Work task
Count up the lines in the following listing that hold the word "agent", then give only that count.

* * * * *

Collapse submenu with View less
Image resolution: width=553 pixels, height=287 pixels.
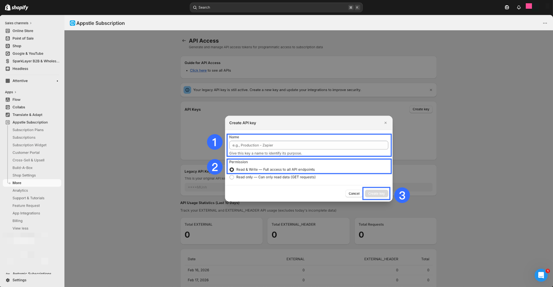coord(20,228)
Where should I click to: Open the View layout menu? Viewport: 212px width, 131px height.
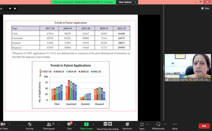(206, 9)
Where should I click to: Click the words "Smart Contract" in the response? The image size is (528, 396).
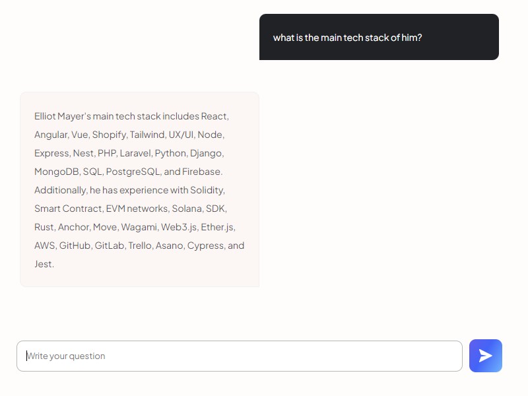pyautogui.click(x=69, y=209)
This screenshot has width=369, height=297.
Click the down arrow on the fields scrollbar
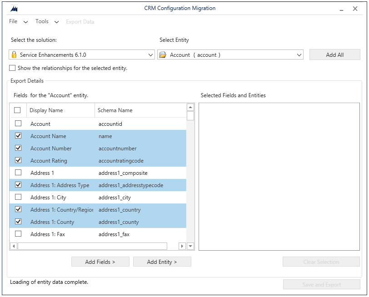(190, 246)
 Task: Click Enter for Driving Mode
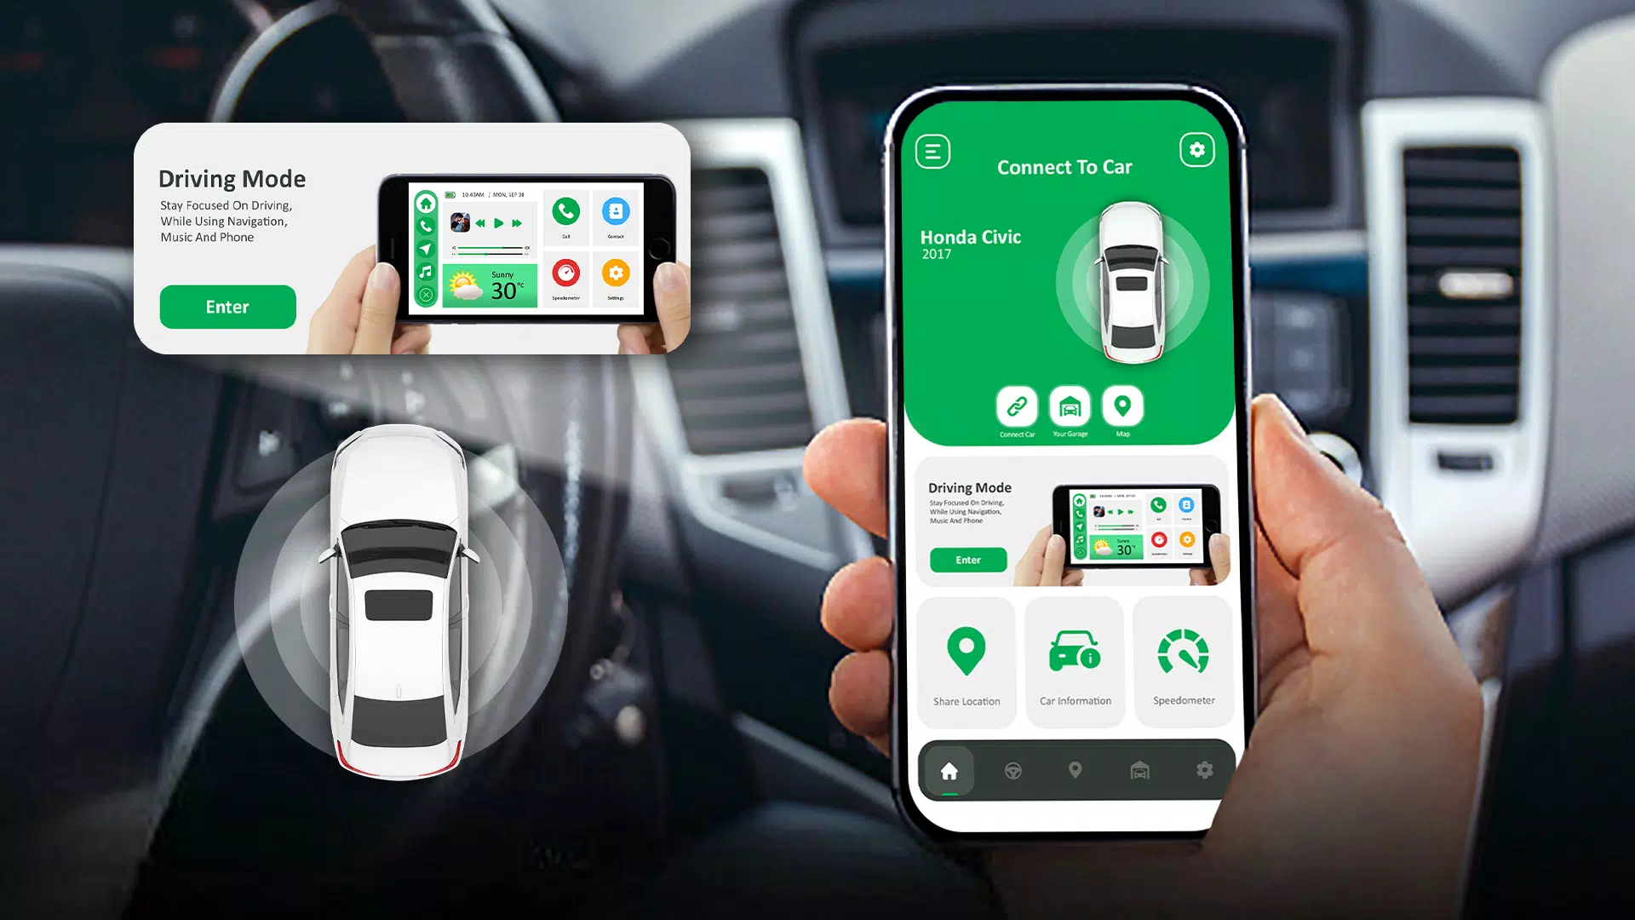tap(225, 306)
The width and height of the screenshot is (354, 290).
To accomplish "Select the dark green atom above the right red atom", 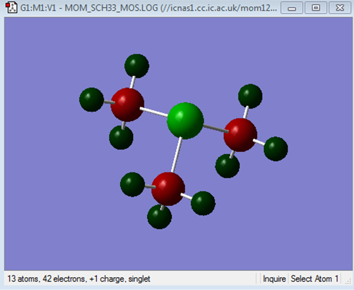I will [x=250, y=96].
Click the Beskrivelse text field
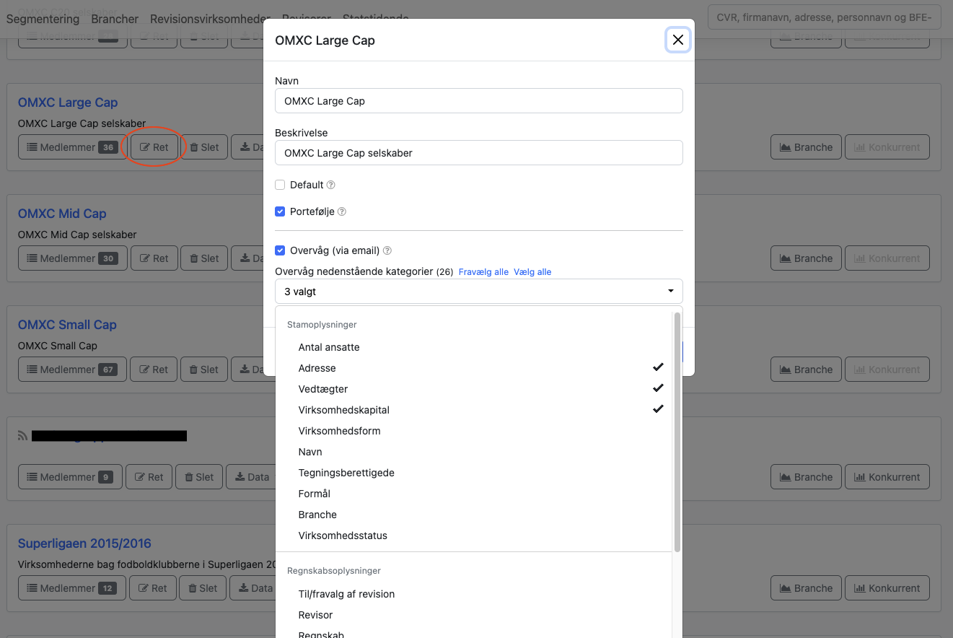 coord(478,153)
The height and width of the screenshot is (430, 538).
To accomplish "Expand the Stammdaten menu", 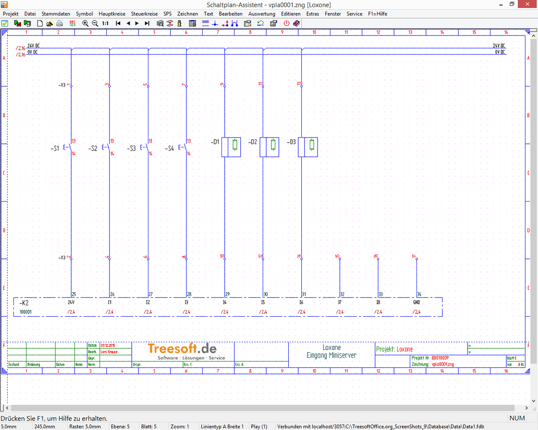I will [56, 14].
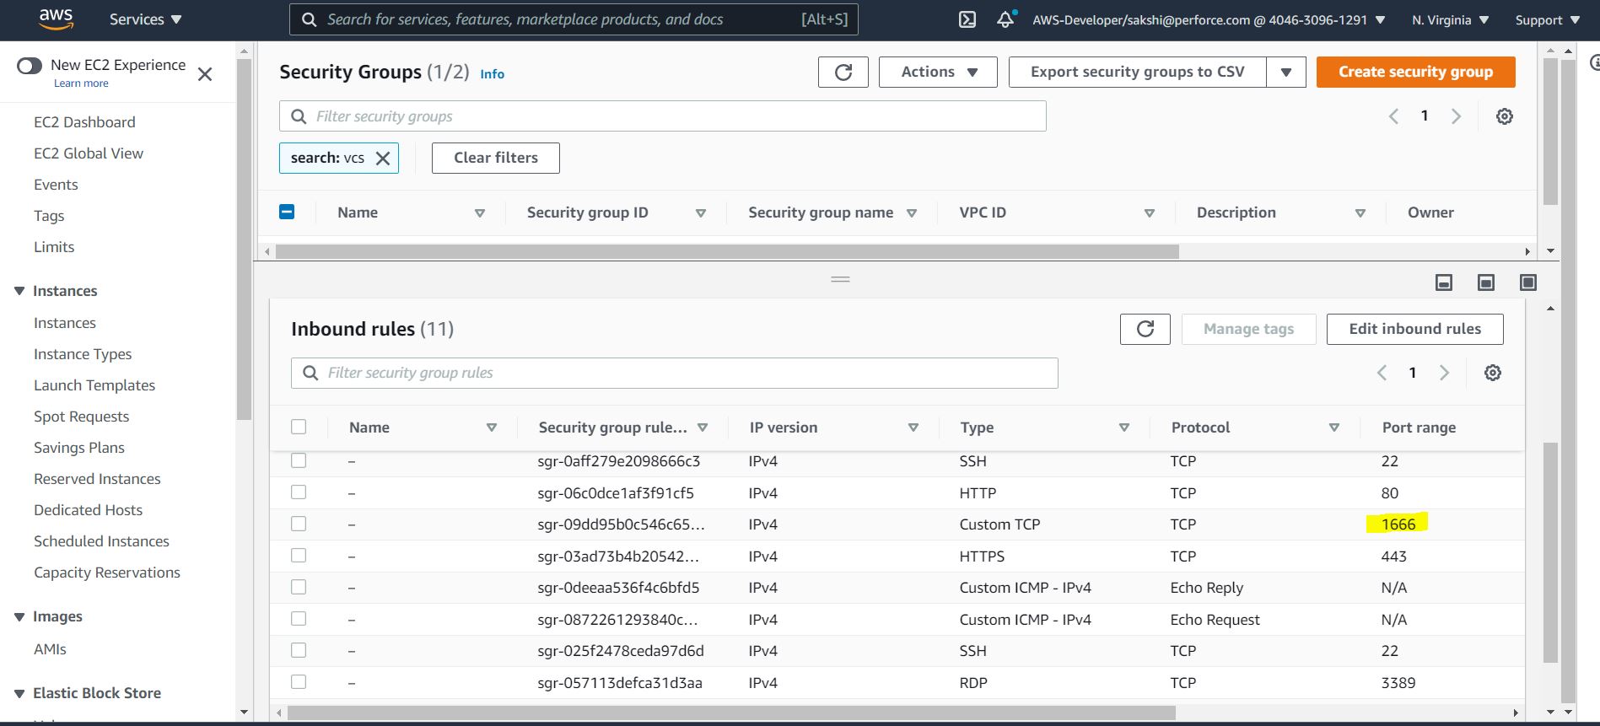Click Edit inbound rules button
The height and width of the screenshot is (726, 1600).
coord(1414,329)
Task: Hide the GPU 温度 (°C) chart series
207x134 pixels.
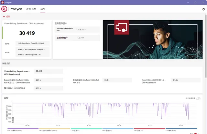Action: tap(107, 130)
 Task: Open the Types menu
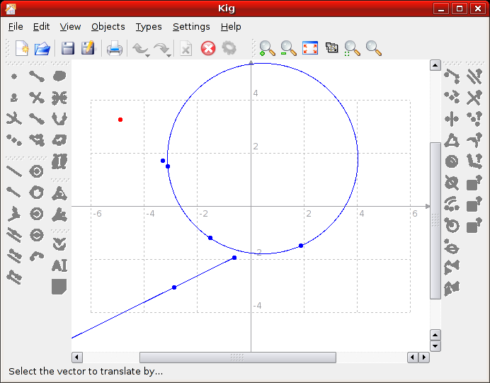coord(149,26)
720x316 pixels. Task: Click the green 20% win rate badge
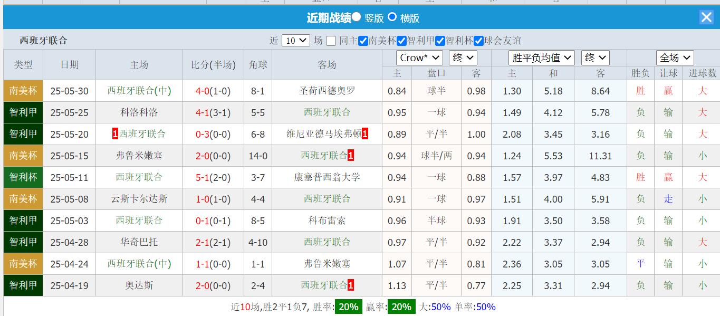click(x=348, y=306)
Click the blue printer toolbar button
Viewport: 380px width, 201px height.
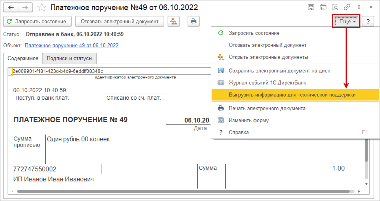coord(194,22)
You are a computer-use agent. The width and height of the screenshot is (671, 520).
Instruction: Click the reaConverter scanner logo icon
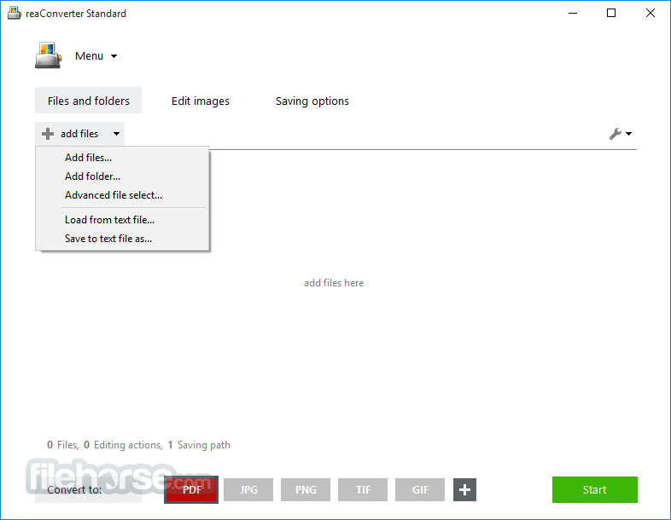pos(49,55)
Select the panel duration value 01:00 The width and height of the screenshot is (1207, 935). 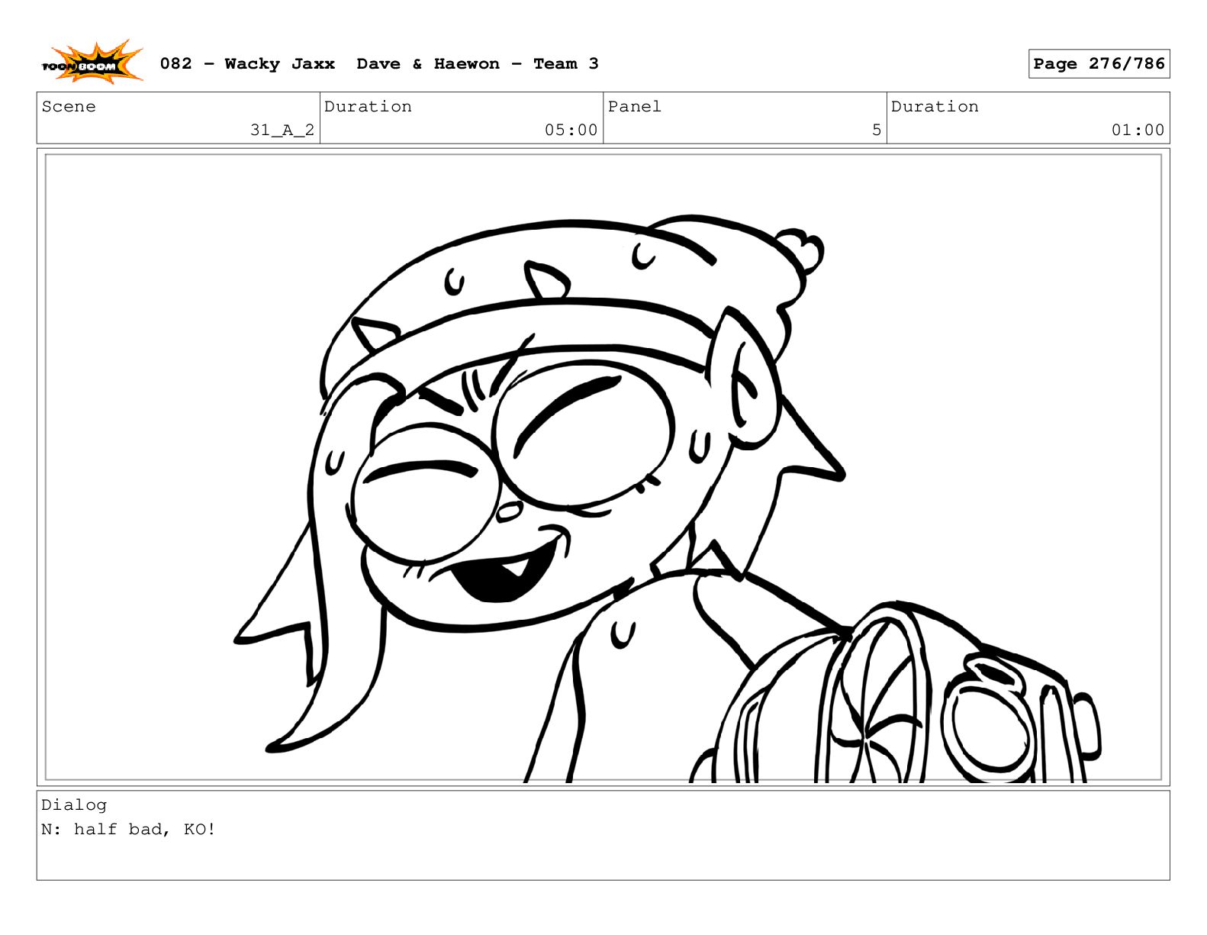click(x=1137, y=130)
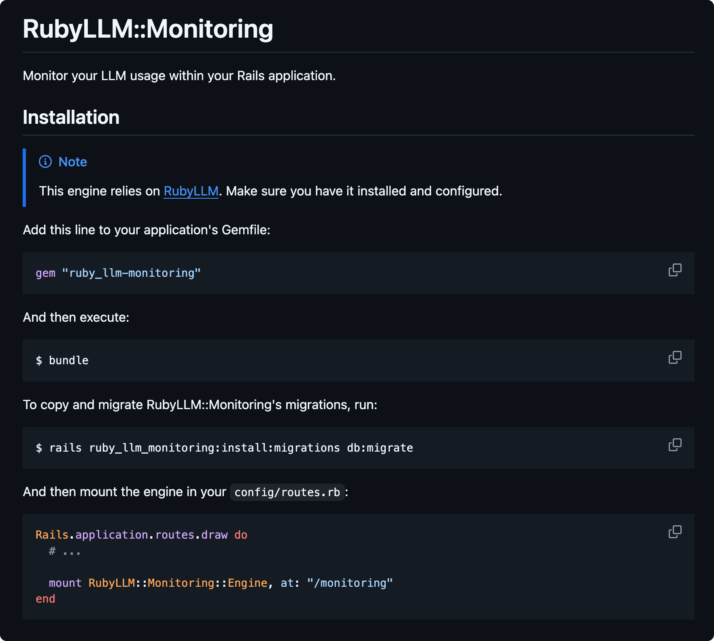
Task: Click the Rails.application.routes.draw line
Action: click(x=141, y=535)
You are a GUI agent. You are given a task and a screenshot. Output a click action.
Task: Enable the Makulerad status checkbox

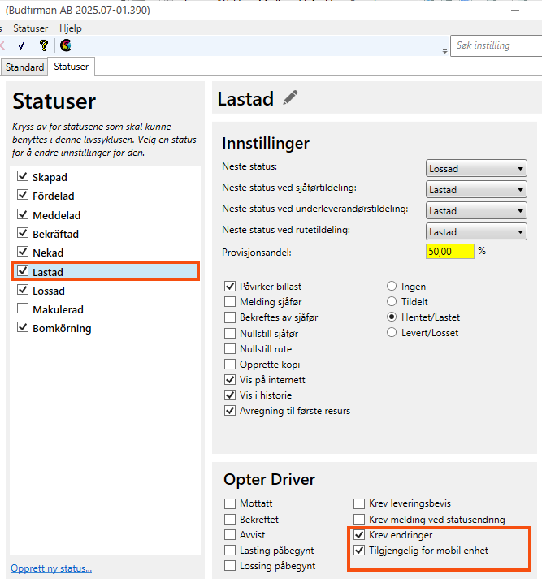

* * * * *

Exercise result
2